Convolution Neural Networks (CNNs) made a huge leap in deep learning history with their amazing power of image classification. As by its name convolution layers are a major part of CNN.
Though there are so many resources described in this area, a new student may find it difficult to understand the architecture of CNN. This short blog represents a simple method to determine and understand the number of trainable parameters and the shape of the output after a convolution operation.
This is extracted from popular CNN architecture, Alex Net the winner of the 2012 Image Net challenge. With this diagram, I will explicate a simple formula that could apply for all of your convolution layers.
Note: h-height of input, w-width of input, d=depth of input, m=l=filter-size, s=stride , p=width of output, q=height of output, k=depth of output
No image padding is assumed. If padding is applied, the same concept can be extended assuming padded input as the new input.
Determining the Output Shape
The input to the convolution operation is a 227x227x3 block. This is actually the RGB (that’s why it’s 3) image that is set as input. The kernel (filter) is 11x11x3 and there are 96 such kernels (filters). Stride is 4 (pixel skipping =4).
You must notice that the kernel set has a depth value of 3 comparable with the depth of the input. This is an obvious fact because 11×11 kernels must apply for all 3 layers of the input.
Normally, kernels are square shape (width and height the same) and of odd lengths (3,5,7,11.. etc.). If we slide one 11×11 matrix over one layer of 227×227 matrix without skipping the pixels, we get the output size as:
(227–11+1) x (227–11+1) = 217×217
This can be represented in general terms with our symbolic definition as:
(w-m+1) x (h-l+1)
You may still be wondering, what is the intuition behind this calculation. See the picture below:
For example, this is one layer of input to convolution layer 5×5 and the filter size is 3×3. When we slide the filter over the image it can be applied only on the red line surrounded pixels (3×3). After convolution operation output is a 3×3 matrix:
(5–3+1) x (5–3+1) = 3×3
See, it’s simple.
Let’s go back to our original example. Assuming no skipping of pixels (stride=1) our output is 217×217, but in the example, the stride is given as 4.
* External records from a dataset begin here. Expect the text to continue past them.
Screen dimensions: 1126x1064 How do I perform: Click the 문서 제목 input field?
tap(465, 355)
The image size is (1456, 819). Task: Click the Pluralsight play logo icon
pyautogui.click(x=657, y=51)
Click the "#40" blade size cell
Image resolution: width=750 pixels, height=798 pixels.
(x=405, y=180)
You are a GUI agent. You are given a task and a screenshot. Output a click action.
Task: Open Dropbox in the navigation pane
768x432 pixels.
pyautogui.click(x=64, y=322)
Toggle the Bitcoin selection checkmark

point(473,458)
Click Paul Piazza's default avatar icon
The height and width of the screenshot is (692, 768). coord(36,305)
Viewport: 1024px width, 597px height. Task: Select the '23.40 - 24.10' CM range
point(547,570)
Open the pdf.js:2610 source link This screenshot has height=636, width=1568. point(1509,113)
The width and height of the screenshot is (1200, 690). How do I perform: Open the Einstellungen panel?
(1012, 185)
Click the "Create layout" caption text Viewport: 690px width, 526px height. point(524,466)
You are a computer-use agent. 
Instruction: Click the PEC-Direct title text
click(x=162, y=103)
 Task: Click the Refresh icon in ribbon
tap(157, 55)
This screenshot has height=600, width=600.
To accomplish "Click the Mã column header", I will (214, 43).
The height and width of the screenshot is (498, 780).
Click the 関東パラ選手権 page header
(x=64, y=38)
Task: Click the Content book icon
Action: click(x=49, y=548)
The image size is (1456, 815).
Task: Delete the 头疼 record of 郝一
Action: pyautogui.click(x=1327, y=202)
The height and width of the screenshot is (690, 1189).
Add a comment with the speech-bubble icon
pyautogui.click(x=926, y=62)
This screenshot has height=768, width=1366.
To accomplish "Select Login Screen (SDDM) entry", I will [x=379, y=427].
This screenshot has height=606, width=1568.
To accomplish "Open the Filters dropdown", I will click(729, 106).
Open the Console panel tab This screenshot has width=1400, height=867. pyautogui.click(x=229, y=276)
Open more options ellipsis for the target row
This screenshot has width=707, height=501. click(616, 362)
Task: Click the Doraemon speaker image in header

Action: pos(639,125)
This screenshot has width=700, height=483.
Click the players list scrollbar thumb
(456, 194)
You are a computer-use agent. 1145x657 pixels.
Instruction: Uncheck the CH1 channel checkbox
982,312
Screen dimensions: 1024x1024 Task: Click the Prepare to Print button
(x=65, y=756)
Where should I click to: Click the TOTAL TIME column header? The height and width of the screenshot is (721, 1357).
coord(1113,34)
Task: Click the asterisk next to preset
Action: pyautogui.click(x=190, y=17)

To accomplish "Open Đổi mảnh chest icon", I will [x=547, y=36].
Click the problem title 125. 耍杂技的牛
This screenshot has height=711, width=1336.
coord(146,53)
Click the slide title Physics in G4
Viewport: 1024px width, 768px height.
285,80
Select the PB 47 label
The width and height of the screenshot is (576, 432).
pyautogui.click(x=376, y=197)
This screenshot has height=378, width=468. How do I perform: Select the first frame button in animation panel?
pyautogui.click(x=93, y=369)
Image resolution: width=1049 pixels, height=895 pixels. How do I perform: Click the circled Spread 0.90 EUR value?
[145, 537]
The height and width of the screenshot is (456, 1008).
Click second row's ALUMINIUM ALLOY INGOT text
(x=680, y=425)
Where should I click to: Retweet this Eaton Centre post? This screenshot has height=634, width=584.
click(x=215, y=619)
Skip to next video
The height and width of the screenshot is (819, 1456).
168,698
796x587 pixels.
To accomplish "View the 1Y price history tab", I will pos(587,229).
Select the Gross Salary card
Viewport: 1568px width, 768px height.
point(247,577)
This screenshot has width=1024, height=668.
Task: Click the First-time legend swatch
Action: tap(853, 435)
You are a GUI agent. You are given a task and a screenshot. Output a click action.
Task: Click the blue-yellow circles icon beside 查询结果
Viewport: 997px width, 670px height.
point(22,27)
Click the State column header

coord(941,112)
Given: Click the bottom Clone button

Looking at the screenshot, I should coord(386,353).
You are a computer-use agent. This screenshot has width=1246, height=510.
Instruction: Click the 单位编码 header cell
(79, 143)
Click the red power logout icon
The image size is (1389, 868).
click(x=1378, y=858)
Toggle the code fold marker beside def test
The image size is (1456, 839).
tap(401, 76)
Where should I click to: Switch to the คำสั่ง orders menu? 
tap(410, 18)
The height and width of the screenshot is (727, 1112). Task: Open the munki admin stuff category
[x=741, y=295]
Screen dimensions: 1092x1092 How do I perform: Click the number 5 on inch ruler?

This gives us an output of (217/4) x (217/4) = 55×55. In more generalized terms:
[(w-m+1)/s] x [(h-l+1)/s]
Now we have a 55×55 output matrix with convolving with one filter. There are 96 such filters. Now we can easily determine the output size:
In our symbolic notation, it is:
[(w-m+1)/s] x [(h-l+1)/s] x k
I know that you may still have a doubtful point. There are filters for each input layer (depth=3). What happened to those?
This is the special case of convolution on CNNs, we sum up the convolution output of all 3 layers to build up the one layer of output. That means, what you see as 55×55 is not just a result of one layer but 3 (multiple) layers.
Number of Trainable Parameters
Calculation of the number of trainable parameters is not a long calculation as our previous calculation of obtaining output.
Let’s get into it.
There are 96, 11×11 filters applied along 3 input layers. Apart from these, for each output slices (we have 96 output slices) there is a bias term defined for CNN.
Then, the total number of trainable parameters are:
(11x11x3+1) x 96 = 34,944
If we generalize this into our symbolic terms:
(m x l x d+1) x k
We have reached the end of this article. Here onwards , you can simply use this method for all CNN’s convolution related parameter calculations.